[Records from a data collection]
# # # # #

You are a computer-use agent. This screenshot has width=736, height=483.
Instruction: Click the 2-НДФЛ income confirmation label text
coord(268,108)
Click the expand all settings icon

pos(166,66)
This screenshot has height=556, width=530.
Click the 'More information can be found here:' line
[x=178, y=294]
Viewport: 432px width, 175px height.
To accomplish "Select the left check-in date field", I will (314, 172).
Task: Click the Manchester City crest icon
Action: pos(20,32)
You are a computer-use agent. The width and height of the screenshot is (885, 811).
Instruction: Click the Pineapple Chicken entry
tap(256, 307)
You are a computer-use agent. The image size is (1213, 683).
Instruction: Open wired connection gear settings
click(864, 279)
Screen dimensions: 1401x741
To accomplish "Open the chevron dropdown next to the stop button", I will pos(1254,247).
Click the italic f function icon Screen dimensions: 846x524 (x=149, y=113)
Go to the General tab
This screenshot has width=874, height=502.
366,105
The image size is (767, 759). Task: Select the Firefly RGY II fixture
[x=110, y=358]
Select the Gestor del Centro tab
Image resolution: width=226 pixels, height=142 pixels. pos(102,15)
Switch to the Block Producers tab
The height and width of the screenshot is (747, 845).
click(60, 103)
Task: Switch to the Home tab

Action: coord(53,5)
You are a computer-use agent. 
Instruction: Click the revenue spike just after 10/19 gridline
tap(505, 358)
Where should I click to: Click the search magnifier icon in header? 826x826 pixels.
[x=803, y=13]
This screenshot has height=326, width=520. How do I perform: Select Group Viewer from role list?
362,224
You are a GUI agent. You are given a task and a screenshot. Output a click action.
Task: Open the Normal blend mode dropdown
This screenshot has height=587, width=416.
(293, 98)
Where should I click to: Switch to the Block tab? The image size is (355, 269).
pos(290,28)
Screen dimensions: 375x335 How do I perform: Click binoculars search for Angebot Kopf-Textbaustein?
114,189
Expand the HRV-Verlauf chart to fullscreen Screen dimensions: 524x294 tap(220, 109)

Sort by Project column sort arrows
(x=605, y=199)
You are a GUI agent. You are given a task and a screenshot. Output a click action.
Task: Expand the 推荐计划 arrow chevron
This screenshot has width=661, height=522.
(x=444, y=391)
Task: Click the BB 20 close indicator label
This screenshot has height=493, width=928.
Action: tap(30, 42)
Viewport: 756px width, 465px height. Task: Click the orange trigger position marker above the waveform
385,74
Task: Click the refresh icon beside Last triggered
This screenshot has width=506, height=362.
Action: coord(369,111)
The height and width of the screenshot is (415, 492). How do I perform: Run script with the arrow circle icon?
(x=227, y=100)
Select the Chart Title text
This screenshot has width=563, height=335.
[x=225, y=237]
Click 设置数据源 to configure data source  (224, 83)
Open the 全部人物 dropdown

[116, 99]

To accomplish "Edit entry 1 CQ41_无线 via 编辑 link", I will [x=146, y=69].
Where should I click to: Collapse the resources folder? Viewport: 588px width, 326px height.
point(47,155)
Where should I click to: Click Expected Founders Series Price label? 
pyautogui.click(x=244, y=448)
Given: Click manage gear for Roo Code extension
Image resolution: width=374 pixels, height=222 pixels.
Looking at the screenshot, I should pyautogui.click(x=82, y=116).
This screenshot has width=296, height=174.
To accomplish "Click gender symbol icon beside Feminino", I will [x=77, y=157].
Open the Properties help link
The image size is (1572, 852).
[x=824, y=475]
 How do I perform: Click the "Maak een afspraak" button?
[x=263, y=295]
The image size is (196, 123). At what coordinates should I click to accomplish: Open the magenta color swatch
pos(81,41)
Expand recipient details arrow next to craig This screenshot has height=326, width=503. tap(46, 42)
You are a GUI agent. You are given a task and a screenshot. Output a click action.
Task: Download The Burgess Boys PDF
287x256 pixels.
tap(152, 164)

# # # # #

Directions for this task =
Return only what runs from the line containing "This screenshot has height=587, width=416." to the last line of the records above, both ends included, exactly as written.

Result below =
This screenshot has height=587, width=416.
(293, 98)
Where should I click to: Switch to the Block tab? The image size is (355, 269).
pos(290,28)
Screen dimensions: 375x335 How do I perform: Click binoculars search for Angebot Kopf-Textbaustein?
114,189
Expand the HRV-Verlauf chart to fullscreen Screen dimensions: 524x294 tap(220, 109)

Sort by Project column sort arrows
(x=605, y=199)
You are a GUI agent. You are given a task and a screenshot. Output a click action.
Task: Expand the 推荐计划 arrow chevron
This screenshot has width=661, height=522.
(x=444, y=391)
Task: Click the BB 20 close indicator label
This screenshot has height=493, width=928.
Action: tap(30, 42)
Viewport: 756px width, 465px height. Task: Click the orange trigger position marker above the waveform
385,74
Task: Click the refresh icon beside Last triggered
This screenshot has width=506, height=362.
Action: coord(369,111)
The height and width of the screenshot is (415, 492). How do I perform: Run script with the arrow circle icon?
(x=227, y=100)
Select the Chart Title text
This screenshot has width=563, height=335.
[x=225, y=237]
Click 设置数据源 to configure data source  (224, 83)
Open the 全部人物 dropdown

[116, 99]

To accomplish "Edit entry 1 CQ41_无线 via 编辑 link", I will [x=146, y=69].
Where should I click to: Collapse the resources folder? Viewport: 588px width, 326px height.
point(47,155)
Where should I click to: Click Expected Founders Series Price label? 
pyautogui.click(x=244, y=448)
Given: Click manage gear for Roo Code extension
Image resolution: width=374 pixels, height=222 pixels.
Looking at the screenshot, I should pyautogui.click(x=82, y=116).
This screenshot has width=296, height=174.
To accomplish "Click gender symbol icon beside Feminino", I will [x=77, y=157].
Open the Properties help link
The image size is (1572, 852).
[x=824, y=475]
 How do I perform: Click the "Maak een afspraak" button?
[x=263, y=295]
The image size is (196, 123). At what coordinates should I click to accomplish: Open the magenta color swatch
pos(81,41)
Expand recipient details arrow next to craig This screenshot has height=326, width=503. tap(46, 42)
You are a GUI agent. You are given a task and a screenshot. Output a click action.
Task: Download The Burgess Boys PDF
287x256 pixels.
tap(152, 164)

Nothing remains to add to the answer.